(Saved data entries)
========================

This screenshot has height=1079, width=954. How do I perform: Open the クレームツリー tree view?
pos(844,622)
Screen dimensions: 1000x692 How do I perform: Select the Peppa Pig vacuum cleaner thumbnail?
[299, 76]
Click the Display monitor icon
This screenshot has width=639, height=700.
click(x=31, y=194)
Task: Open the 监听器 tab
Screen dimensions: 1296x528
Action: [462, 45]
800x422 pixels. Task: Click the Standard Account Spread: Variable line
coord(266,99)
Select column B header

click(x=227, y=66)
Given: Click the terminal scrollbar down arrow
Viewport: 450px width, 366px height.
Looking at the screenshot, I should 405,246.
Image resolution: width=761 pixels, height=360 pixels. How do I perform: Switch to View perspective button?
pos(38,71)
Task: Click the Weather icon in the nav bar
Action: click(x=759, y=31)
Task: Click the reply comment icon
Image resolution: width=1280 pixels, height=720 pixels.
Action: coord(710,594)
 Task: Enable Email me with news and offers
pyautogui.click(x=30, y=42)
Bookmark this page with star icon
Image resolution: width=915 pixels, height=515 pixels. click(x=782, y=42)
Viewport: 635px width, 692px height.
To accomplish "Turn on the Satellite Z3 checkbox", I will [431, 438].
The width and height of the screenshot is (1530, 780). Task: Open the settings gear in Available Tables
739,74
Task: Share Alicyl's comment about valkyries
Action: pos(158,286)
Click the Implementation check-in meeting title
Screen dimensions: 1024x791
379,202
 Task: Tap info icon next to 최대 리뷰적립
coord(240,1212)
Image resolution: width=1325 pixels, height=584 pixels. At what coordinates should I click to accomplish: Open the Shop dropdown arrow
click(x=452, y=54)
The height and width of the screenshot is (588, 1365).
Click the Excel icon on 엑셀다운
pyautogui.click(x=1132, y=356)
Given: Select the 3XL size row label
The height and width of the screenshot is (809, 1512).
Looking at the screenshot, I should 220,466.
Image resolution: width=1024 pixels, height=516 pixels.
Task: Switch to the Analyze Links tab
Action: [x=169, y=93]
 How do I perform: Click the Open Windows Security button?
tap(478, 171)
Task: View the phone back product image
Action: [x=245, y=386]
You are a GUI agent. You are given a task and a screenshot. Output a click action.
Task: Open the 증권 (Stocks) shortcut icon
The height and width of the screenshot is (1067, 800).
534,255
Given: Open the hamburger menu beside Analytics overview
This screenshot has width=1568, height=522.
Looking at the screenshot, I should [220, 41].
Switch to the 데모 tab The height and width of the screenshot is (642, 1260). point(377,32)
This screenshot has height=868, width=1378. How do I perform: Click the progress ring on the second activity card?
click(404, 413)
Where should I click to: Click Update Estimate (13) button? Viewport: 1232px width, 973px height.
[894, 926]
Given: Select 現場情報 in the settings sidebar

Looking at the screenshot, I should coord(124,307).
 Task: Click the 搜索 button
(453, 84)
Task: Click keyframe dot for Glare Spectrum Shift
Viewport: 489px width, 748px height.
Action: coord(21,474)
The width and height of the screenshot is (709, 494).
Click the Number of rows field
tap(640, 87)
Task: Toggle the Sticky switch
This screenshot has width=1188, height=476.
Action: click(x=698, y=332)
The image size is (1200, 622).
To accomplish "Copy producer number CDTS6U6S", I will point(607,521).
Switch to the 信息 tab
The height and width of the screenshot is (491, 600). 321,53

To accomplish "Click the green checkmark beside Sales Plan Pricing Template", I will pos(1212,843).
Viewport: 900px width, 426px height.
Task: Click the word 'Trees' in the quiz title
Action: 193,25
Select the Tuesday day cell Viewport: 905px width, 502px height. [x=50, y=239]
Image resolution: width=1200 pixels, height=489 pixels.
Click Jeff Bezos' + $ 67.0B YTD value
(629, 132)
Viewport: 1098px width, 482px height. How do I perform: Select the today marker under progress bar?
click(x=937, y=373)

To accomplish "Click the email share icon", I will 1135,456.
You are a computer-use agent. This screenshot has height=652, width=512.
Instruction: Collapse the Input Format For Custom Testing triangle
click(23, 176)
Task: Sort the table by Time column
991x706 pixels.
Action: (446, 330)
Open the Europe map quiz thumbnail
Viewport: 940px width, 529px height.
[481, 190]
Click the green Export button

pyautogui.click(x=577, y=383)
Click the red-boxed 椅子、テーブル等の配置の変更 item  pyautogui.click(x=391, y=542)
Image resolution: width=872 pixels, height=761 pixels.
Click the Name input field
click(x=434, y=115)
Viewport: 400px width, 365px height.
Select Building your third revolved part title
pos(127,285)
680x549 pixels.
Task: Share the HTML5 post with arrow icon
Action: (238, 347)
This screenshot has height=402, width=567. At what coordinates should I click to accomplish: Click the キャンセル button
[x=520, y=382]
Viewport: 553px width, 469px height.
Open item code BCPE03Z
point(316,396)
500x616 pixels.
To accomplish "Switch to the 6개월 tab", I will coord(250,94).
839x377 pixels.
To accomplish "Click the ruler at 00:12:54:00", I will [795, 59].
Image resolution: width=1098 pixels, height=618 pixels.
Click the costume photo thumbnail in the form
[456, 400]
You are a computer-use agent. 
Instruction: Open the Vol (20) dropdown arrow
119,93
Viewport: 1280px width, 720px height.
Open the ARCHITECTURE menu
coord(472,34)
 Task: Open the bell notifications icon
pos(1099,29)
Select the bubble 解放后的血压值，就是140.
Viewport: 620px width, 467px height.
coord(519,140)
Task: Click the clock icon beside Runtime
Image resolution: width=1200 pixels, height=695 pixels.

========================

§ **Directions**: Search the entries above for the string "computer". Copy each line that holds it.

§ **Written response**:
You are a computer-use agent. This screenshot has height=652, width=512.
You are a computer-use agent. 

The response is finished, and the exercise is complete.